Des sociologues disputèrent (et disputent encore) de savoir s’il faut parler d’agents (holistes) ou d’acteur (individualistes) dans l’analyse de la société. Les marxistes et structuralistes sont du côté des acteurs, les libéraux privilégient l’agent, supposé libre et indépendant. Michel Crozier publia naguère un succès d’édition L’acteur et le système. On nuance les oppositions quand Vincent Descombes évoque Le complément du sujet ou quand Luc Boltanski entreprend une sociologie de l’émancipation qui rompt avec la tendance à la fatalité mécaniste de Pierre Bourdieu.
L’affaire Kerviel montre et démontre que l’acteur est un agent et vice-versa, c’est-à-dire un actent. De sourcilleux sociologues ne manqueront pas de trouver ce propos trivial. Et des philosophes reprendront la querelle du sujet. Débattons-en ! Lisons les travaux de Michel Beaud, de Michel Aglietta, de Frédéric Lordon (son denier livre est Capitalisme, désir et servitude) sur le conatus du capital ou regardons-le sur @rrêt sur images n°146.
Reste que l’acteur Kerviel, manipulateur piégé, s’avère fusible du système l’instrumentant, le renvoyant à son statut d’agent du capital bancaire. L’acteur Kerviel est coupable, l’agent Kerviel est victime de la machine qui tente de le broyer pour des siècles et des siècles.
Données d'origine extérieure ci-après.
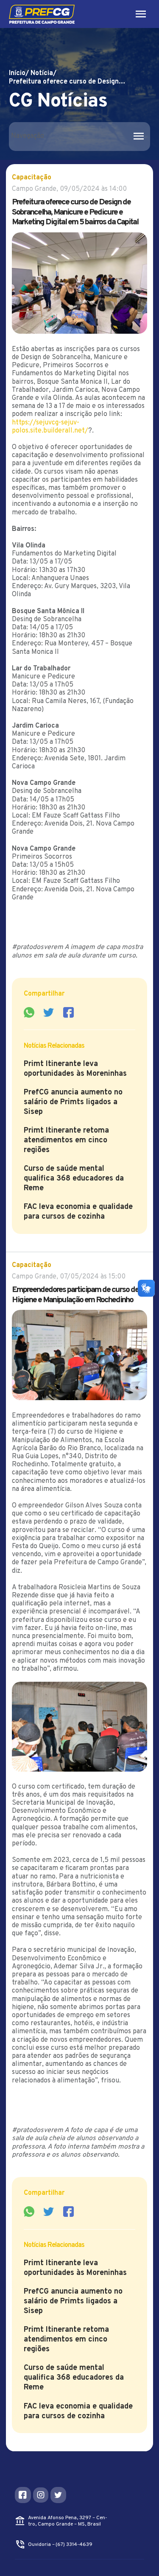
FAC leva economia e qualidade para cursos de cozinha (78, 1212)
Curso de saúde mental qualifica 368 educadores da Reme (74, 1178)
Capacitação (31, 177)
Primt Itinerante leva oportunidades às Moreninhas (75, 1069)
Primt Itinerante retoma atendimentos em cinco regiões (66, 1140)
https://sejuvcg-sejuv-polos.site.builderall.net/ (50, 427)
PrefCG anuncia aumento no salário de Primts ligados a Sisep (73, 1102)
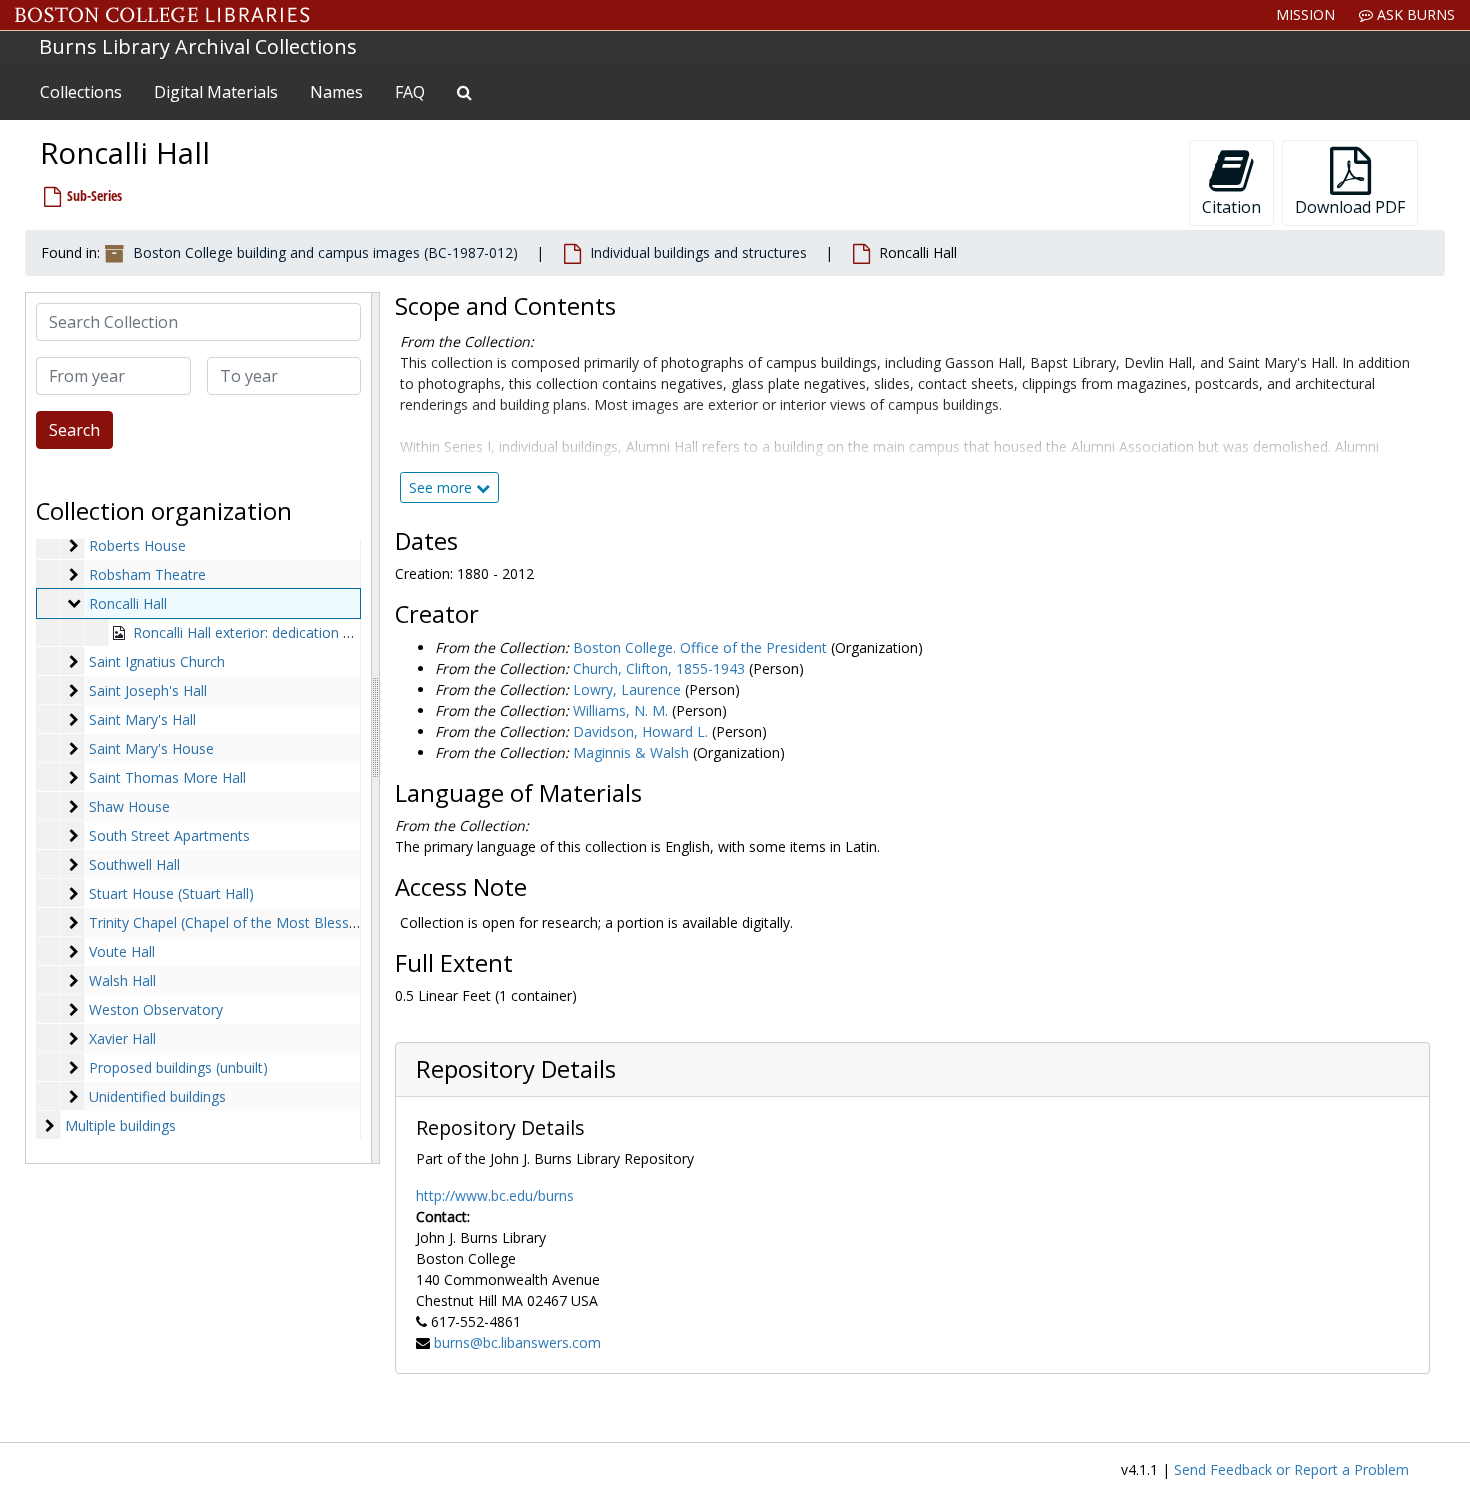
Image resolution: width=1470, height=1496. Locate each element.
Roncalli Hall (128, 603)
La machine agit en mon nom : je suis client de la Société Générale, actent moi-même, rouage du système malgré moi. Les bénéfices empochés sur mon dos depuis trente ans servent à payer les actionnaires, les dirigeants et les avocats qui accablent Kerviel pour protéger les revenus des plus intéressés.
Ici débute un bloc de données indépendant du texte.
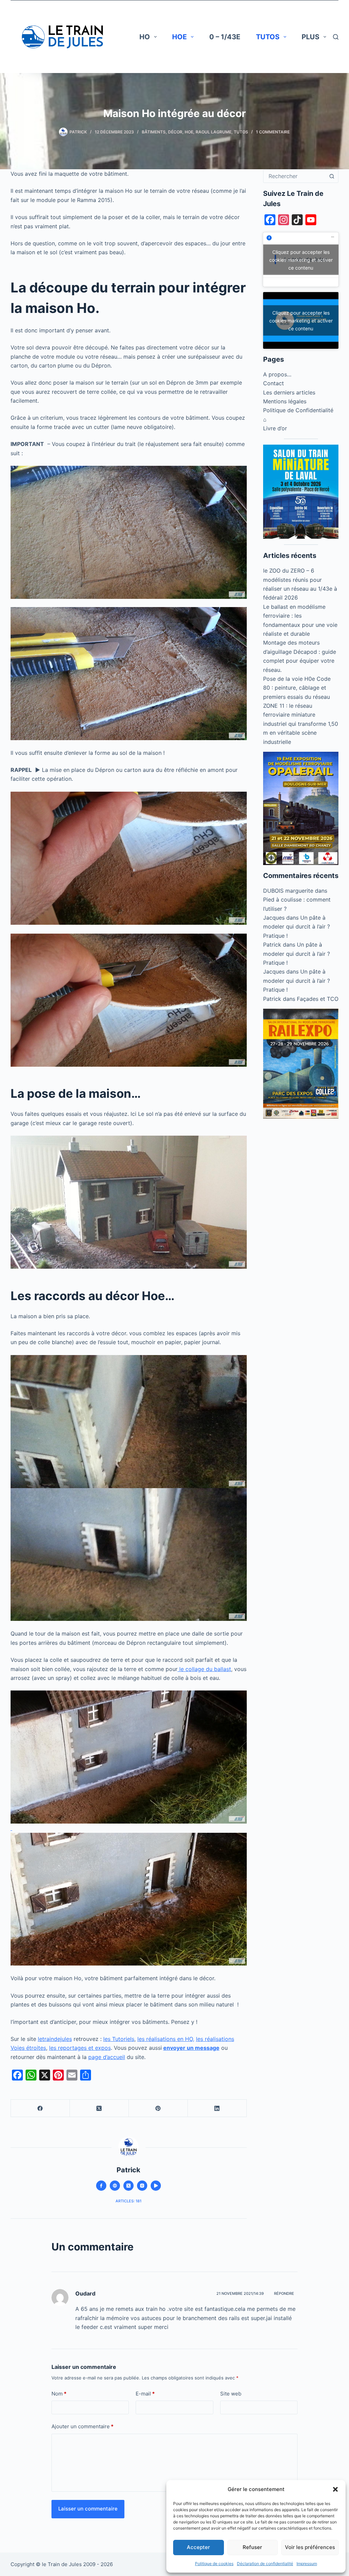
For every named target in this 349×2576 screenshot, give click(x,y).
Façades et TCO (317, 998)
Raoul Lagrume (213, 131)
Changer de Kerviel ? Changer de banque ? Changer de système ?
Kerveil n'est pas un saint, il est un trader qui spécule sur tout ce qui bouge. Mais pour cela est-il le seul coupable ses chefs, ses dirigeants voyaient bien qui ramenait un fabuleux et scandaleux pactole quand l'affaire tournait bien. Tous profitaient de l'obole sans se poser de questions. Maintenant que l'affaire a tourné court, il faut un coupable, l'agent Kerviel c'est bien, mais les mentalitées de spéculateurs, de rançonneurs, ils sont chez qui? Pour le scrach mondial, les banques ont laissées payer les contribuables, pour l'affaire Kerviel, il font payer un sous-fifre, quel bande de laches!